Reflexão de Georgino Rocha
A experiência que os discípulos vivem no primeiro dia da semana ao cair da tarde transforma radicalmente a sua vida. É única e converte-se em fator decisivo para todos os que estão chamados à fé cristã radicada na Páscoa de Jesus. É envolvente da pessoa toda, dos seus sentimentos mais básicos, das suas convicções mais elevadas. É o embrião da comunidade eclesial que, ao longo dos tempos, se vai organizar e configurar de modos vários.
O medo surge como o pólo aglutinador destes sentimentos. O grupo procura segurança por “medo dos judeus”. Fecha-se em casa e tranca as portas. A conversa certamente versaria os últimos acontecimentos referentes a Jesus Nazareno que haviam seguido como Rabi. E como tudo tinha findado na condenação à morte. Eliminado este, que lhes restaria? Talvez o pior. As buscas acabariam por descobrir onde se encontravam. Havia que acautelar-se. Procuram refúgio e proteção. Vivem da saudade que intensifica o medo. Deixam morrer as réstias de esperança que a memória de alguns ditos do Mestre teimavam, em vão, manter vivas. Também os ecos da visita das mulheres ao sepulcro vazio lhes suscitam estímulos de expectativa. Mas nada superava a ameaça pendente nem a angústia do isolamento.
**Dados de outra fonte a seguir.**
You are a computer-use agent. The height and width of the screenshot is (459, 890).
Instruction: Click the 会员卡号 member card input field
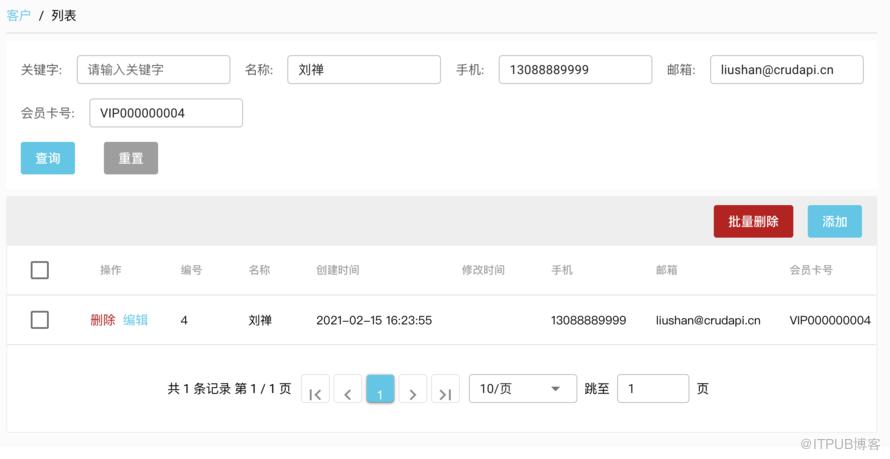coord(166,113)
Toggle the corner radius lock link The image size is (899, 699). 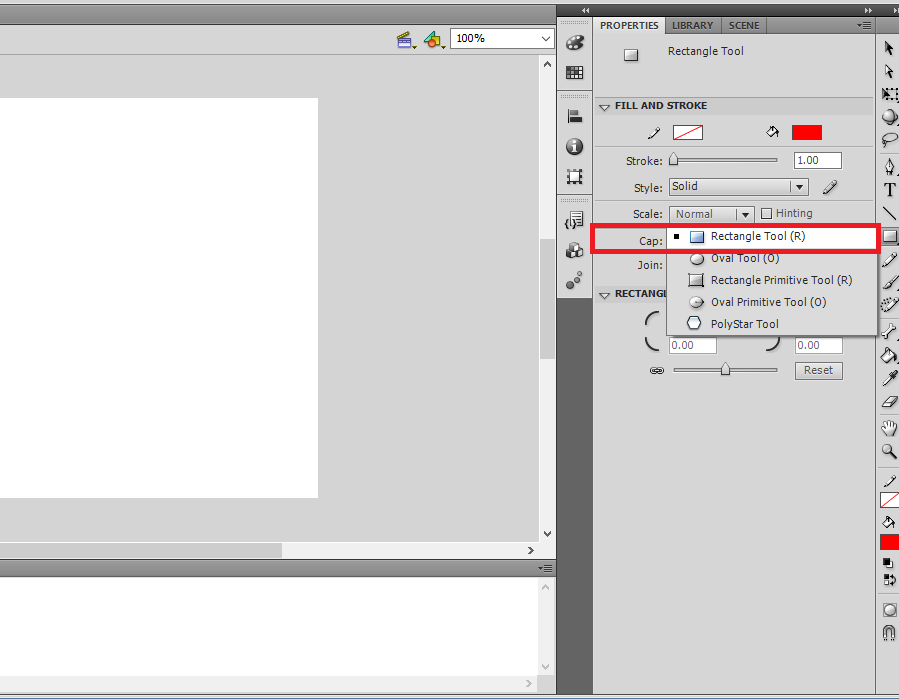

Este cenário de crise mantém-se plenamente atual. E as situações abundam. A esperança morre à míngua de alimento. O sonho dos tempos idos desvanece-se e o realismo duro impõe-se. E não se vê saída razoável. Com a turbulência financeira e económica, provocada sobretudo pela falta de ética nos valores do mercado, agrava-se a situação do precariado, a irrelevância dos indignados, a angústia dos endividados iludidos. Paralisados pelo contexto socioeconómico, desdobram a fantasia em busca de algo para sobreviver, fazendo das “tripas coração”, multiplicando os esforços que gostariam de ver germinar. E o cortejo das sequelas alonga-se e agrava-se continuamente. O horizonte fechado corta a amplitude do sonho à medida do coração.
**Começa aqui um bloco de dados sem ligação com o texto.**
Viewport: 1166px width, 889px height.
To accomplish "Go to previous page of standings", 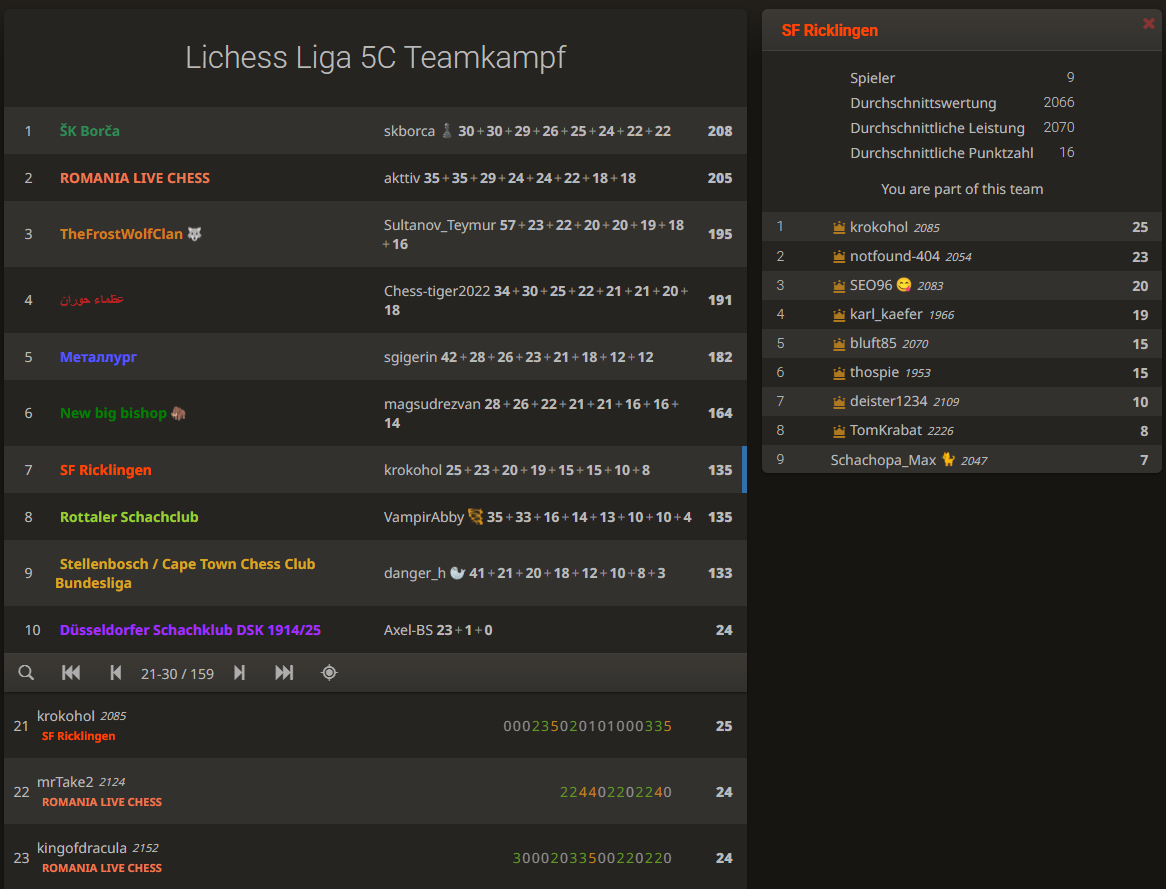I will 115,673.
O medo cede o lugar à confiança e a tristeza à alegria. A turbulência inquieta é removida pela harmonia da paz. As portas são escancaradas e ficam abertos para sempre os caminhos da missão. O Ressuscitado posta-se no meio do grupo, mostra-lhe os sinais da sua crucifixão e dirige-lhe uma saudação afetuosa. Nada de recriminações pelo abandono e dispersão; nada de retaliações pela cobardia e negação. A memória do passado serve apenas para revigorar o presente e fazer pressentir os caminhos de futuro.
A alegria nasce do encontro com o Senhor e manifesta a adesão cordial à sua pessoa, à sua causa. A fé decorre desta adesão que está na base da comunidade e lhe dá sentido. Por isso, é reconhecida como a primeira forma da presença do Ressuscitado. “Ele está no meio de nós”, continuamos a afirmar com absoluta certeza na celebração da eucaristia. A comunidade cristã que vive esta relação profunda converte-se no “grande poder” que credencia o anúncio dos discípulos. O estilo de vida torna-se atraente e interpelante: alegria da união fraterna, partilha de bens sendo tudo posto em comum, equidade na repartição proporcional à necessidade de cada um.
O testemunho da comunidade de Jerusalém desperta grande simpatia e constitui uma clara afirmação da presença do Ressuscitado. Tem a força de um símbolo de justiça social e credencia a vocação a que está chamada toda a humanidade e, de modo especial, a Igreja de Jesus Cristo. A história regista realizações localizadas desta mensagem emblemática. Sirvam de exemplo as ordens mendicantes, designadamente as que se relacionam com São Francisco de Assis. E outras também como as Irmãzinhas dos Pobres, as Irmãs da Caridade. Ou grupos paroquiais que generosamente se dedicam aos empobrecidos. São “gotinhas de esperança a lembrar o dever de todos os que se reconhecem irmãos em humanidade e na comunhão da fé cristã. A união fraterna e a partilha de bens configuram o rosto pascal da Igreja em que brilha a alegria do Senhor Ressuscitado.